Vencor International to test hemp as bioenergy feedstock

By Vencor International Inc. | April 14, 2015

Vencor International Inc. recently announced it has entered into an agreement to begin testing industrial hemp as a feedstock used to manufacture various torrefied products, including bio-coal, a renewable energy product.

The agreement with Georgia-based Vega Biofuels Inc. calls for Vencor to immediately begin testing industrial hemp as a raw feedstock for producing Vega's bio-coal product.

Vencor recently provided Vega with samples of its torrefied wood pellets made from timber waste for testing by Vega's client. Multiple tests were performed, including ash, sulfur and volatile content analysis as well as fixed carbon and BTU content. Each one of the tests performed exceeded the requirements necessary for approval by Vega.

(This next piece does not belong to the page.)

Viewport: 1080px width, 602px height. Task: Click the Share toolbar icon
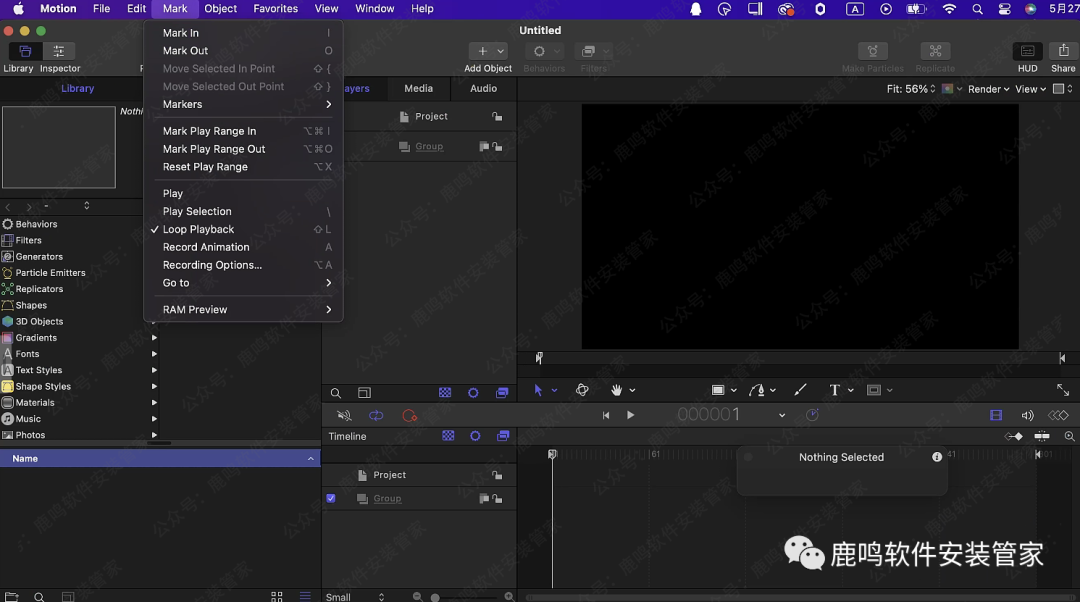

Vencor will provide similar samples to Vega using industrial hemp as a feedstock.

James Gaspard, CEO of Vencor International, stated, "We look forward to testing hemp as a feedstock for Vega's Bio-Coal product. One benefit that hemp has over other feedstock is that hemp can be harvested annually, whereas other feedstock products take years to grow. We anticipate that testing will exceed the necessary requirements and look forward to expanding our use of industrial hemp pursuant to current legislation. As laws change from state to state, we anticipate legislation allowing for the increase in the use of industrial hemp. By performing this testing now, we will be ready when this change takes place."

Vencor is in the business of manufacturing torrefied wood products, also known as bio-coal that can replace traditional coal in coal-fired power plants around the world. Bio-coal is a renewable energy product produced from timber waste using technology called torrefaction. The physical and energetic properties of the biomass are then much more comparable to conventional coal. The torrefaction process has the added benefit of reducing or eliminating undesirable volatiles, such as nitrous oxides and sulfur dioxides in the bio-coal. Bio-coal is considered carbon neutral to the environment. The key property that makes bio-coal attractive for cofiring in existing coal-fired power stations is its superior grind ability compared to untreated or fresh biomass. Bio-coal has a high energy density and is considered a renewable energy fuel that meets the renewable portfolio standards and renewable energy credits (RECs) in the United States.